**Task**
Only lines holding the word "switch" are wanted from the records; copy all of them.

**Exercise data**

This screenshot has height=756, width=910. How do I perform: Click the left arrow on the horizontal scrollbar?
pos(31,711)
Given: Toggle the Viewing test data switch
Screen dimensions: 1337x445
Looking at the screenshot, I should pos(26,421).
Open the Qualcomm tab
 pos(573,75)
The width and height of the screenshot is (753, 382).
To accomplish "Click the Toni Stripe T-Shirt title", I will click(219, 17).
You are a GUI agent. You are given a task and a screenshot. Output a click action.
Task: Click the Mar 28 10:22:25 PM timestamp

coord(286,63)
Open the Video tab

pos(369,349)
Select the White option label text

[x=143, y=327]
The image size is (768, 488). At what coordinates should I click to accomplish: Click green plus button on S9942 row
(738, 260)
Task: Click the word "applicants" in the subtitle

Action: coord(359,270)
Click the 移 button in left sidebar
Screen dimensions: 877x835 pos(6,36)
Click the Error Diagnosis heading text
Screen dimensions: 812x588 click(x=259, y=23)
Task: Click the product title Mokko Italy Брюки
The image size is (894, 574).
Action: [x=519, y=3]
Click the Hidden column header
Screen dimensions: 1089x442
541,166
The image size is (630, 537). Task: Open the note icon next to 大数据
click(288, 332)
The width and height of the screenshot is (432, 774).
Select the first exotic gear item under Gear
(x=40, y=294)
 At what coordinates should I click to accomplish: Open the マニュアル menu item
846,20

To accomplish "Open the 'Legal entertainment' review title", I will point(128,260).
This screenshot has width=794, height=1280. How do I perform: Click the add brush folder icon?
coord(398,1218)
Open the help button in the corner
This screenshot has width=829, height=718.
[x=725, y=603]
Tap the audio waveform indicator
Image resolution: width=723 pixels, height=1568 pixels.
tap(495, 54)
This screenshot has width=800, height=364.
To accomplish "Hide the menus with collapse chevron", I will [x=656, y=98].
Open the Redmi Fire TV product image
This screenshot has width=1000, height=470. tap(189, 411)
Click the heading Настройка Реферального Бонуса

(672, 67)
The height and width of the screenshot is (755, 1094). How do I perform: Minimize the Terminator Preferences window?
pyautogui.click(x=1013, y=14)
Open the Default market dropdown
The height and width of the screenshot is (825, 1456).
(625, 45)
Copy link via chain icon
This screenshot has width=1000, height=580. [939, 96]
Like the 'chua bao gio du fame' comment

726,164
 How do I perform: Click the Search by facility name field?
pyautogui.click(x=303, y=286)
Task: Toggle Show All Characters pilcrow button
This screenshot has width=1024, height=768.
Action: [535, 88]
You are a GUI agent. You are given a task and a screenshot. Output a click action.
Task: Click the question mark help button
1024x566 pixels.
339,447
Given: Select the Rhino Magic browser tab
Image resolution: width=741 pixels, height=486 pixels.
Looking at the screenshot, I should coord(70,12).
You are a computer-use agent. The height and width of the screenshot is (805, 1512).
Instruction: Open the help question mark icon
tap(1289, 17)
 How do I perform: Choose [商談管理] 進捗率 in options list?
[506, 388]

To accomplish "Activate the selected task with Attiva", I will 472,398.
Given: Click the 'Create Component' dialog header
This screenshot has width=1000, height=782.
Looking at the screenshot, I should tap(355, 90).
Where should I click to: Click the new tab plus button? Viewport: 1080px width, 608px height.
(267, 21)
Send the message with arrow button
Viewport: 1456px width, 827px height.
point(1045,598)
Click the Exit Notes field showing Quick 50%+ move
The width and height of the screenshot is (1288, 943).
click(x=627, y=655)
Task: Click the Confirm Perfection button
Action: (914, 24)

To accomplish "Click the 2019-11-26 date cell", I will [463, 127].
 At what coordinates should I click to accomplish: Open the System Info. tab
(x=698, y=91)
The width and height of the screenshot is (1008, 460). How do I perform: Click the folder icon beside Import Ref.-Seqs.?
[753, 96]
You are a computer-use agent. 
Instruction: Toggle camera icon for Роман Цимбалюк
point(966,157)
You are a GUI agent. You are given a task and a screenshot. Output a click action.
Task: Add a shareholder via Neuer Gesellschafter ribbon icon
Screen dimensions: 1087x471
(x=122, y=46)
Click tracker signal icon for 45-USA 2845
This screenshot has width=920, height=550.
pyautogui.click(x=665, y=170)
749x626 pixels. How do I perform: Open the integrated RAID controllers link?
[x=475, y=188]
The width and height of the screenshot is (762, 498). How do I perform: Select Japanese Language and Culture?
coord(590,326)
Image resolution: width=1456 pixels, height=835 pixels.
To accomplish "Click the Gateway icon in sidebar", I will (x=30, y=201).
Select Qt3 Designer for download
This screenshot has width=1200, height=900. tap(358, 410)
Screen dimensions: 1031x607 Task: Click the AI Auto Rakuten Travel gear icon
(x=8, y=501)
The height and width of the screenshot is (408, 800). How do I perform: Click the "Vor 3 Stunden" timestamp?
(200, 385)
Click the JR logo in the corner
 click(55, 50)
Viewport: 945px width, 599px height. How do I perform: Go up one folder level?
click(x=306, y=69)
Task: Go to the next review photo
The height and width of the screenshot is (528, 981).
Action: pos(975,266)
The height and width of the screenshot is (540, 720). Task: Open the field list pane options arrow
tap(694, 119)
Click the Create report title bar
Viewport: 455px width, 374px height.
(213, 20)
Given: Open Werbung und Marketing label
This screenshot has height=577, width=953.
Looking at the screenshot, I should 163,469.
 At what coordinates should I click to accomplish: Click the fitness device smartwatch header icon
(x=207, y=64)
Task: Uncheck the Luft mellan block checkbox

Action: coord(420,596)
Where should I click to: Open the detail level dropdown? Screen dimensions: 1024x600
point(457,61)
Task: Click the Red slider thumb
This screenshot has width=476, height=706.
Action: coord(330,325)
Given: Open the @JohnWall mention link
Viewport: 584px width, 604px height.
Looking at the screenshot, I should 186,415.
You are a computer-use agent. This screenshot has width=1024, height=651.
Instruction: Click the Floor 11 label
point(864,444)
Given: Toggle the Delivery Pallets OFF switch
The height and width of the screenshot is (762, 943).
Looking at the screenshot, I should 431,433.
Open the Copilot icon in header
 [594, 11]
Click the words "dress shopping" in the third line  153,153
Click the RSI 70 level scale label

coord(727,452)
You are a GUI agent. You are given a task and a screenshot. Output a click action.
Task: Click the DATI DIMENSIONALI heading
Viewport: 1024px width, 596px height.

**Solution for this problem**
Given: Toggle the Viewing test data switch
Given: Toggle the Delivery Pallets OFF switch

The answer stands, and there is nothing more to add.